= Beginning of Section =
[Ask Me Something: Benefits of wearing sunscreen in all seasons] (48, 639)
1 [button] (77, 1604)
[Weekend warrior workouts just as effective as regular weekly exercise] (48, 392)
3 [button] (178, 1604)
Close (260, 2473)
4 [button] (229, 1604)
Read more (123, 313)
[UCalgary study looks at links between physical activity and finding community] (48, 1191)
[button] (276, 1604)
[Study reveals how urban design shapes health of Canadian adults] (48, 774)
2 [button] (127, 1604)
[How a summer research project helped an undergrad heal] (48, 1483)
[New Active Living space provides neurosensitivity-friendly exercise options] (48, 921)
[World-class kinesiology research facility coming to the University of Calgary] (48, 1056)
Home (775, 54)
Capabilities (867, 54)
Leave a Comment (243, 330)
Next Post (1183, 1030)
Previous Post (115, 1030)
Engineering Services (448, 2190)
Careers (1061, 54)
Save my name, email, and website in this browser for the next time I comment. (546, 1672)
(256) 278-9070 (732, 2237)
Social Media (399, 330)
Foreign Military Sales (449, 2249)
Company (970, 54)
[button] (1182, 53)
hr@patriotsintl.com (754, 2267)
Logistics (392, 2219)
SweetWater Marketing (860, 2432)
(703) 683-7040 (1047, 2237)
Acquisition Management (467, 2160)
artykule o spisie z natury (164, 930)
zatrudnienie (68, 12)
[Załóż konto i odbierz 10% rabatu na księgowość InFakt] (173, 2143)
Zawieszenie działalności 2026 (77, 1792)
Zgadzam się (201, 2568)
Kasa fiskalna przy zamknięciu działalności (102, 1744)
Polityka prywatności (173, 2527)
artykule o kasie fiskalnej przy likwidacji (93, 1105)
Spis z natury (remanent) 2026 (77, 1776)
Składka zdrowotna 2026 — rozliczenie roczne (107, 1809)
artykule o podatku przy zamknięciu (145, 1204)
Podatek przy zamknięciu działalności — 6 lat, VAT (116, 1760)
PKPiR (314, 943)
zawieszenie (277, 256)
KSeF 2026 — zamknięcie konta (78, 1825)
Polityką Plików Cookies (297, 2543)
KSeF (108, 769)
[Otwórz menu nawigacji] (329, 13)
= End of Section =
How to complete this task:
When you retype the data above, start at its first line, stop after the line containing "Social Media (399, 330)", and leave out everything else.

Exercise output:
[Ask Me Something: Benefits of wearing sunscreen in all seasons] (48, 639)
1 [button] (77, 1604)
[Weekend warrior workouts just as effective as regular weekly exercise] (48, 392)
3 [button] (178, 1604)
Close (260, 2473)
4 [button] (229, 1604)
Read more (123, 313)
[UCalgary study looks at links between physical activity and finding community] (48, 1191)
[button] (276, 1604)
[Study reveals how urban design shapes health of Canadian adults] (48, 774)
2 [button] (127, 1604)
[How a summer research project helped an undergrad heal] (48, 1483)
[New Active Living space provides neurosensitivity-friendly exercise options] (48, 921)
[World-class kinesiology research facility coming to the University of Calgary] (48, 1056)
Home (775, 54)
Capabilities (867, 54)
Leave a Comment (243, 330)
Next Post (1183, 1030)
Previous Post (115, 1030)
Engineering Services (448, 2190)
Careers (1061, 54)
Save my name, email, and website in this browser for the next time I comment. (546, 1672)
(256) 278-9070 (732, 2237)
Social Media (399, 330)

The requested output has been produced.